Central Limit Theorems for Moving Average Random Fields with Non-Random and Random Sampling On Lattices (1902.01255v3)

Abstract: For a L\'evy basis $L$ on $\mathbb{R}^d$ and a suitable kernel function $f:\mathbb{R}^d \to \mathbb{R}$, consider the continuous spatial moving average field $X=(X_t){t\in \mathbb{R}^d}$ defined by $X_t = \int{\mathbb{R}^d} f(t-s) \, dL(s)$. Based on observations on finite subsets $\Gamma_n$ of $\mathbb{Z}^d$, we obtain central limit theorems for the sample mean and the sample autocovariance function of this process.

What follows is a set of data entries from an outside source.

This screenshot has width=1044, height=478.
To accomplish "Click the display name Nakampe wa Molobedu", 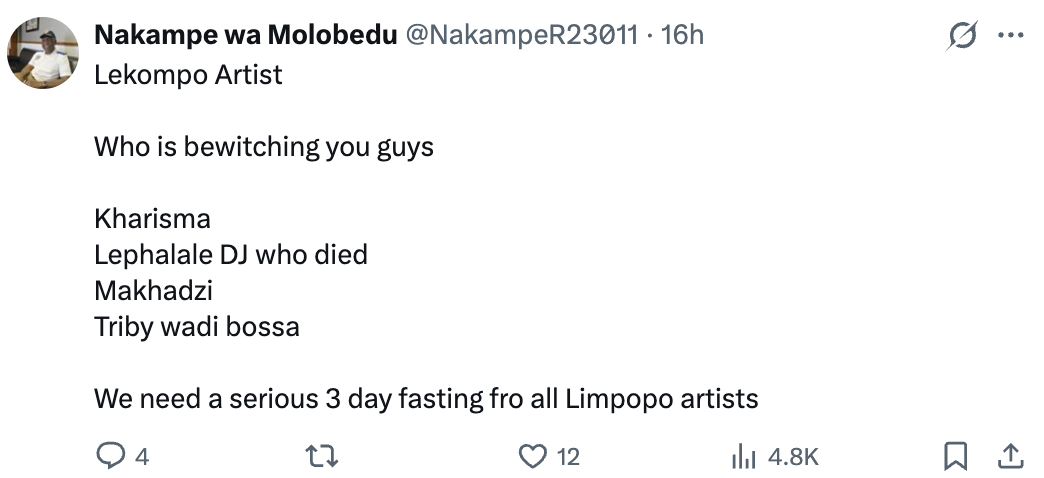I will coord(244,35).
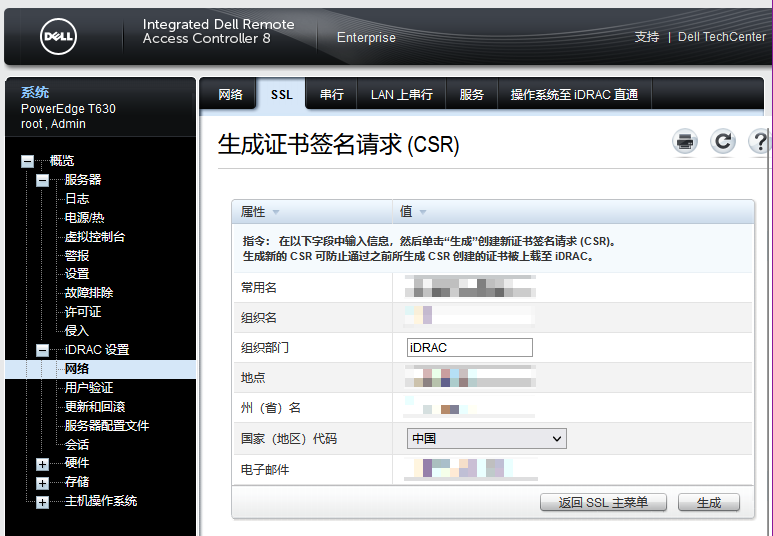773x536 pixels.
Task: Select 用户验证 in the sidebar
Action: pyautogui.click(x=89, y=388)
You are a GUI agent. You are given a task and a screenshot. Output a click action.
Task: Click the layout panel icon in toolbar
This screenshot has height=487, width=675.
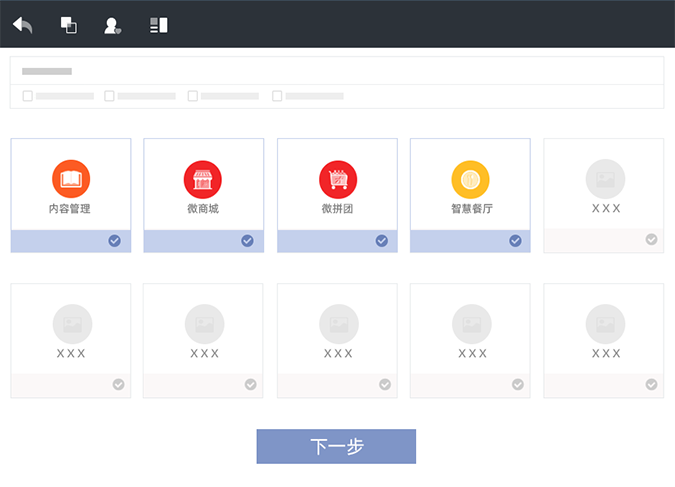click(x=158, y=25)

We allow sequences $(\Gamma_n)$ of deterministic subsets of $\mathbb{Z}^d$ and of random subsets of $\mathbb{Z}^d$. The results generalise existing results for time indexed stochastic processes (i.e. $d=1$) to random fields with arbitrary spatial dimension $d$, and additionally allow for random sampling. The results are applied to obtain a consistent and asymptotically normal estimator of $\mu>0$ in the stochastic partial differential equation $(\mu - \Delta) X = dL$ in dimension 3, where $L$ is L\'evy noise.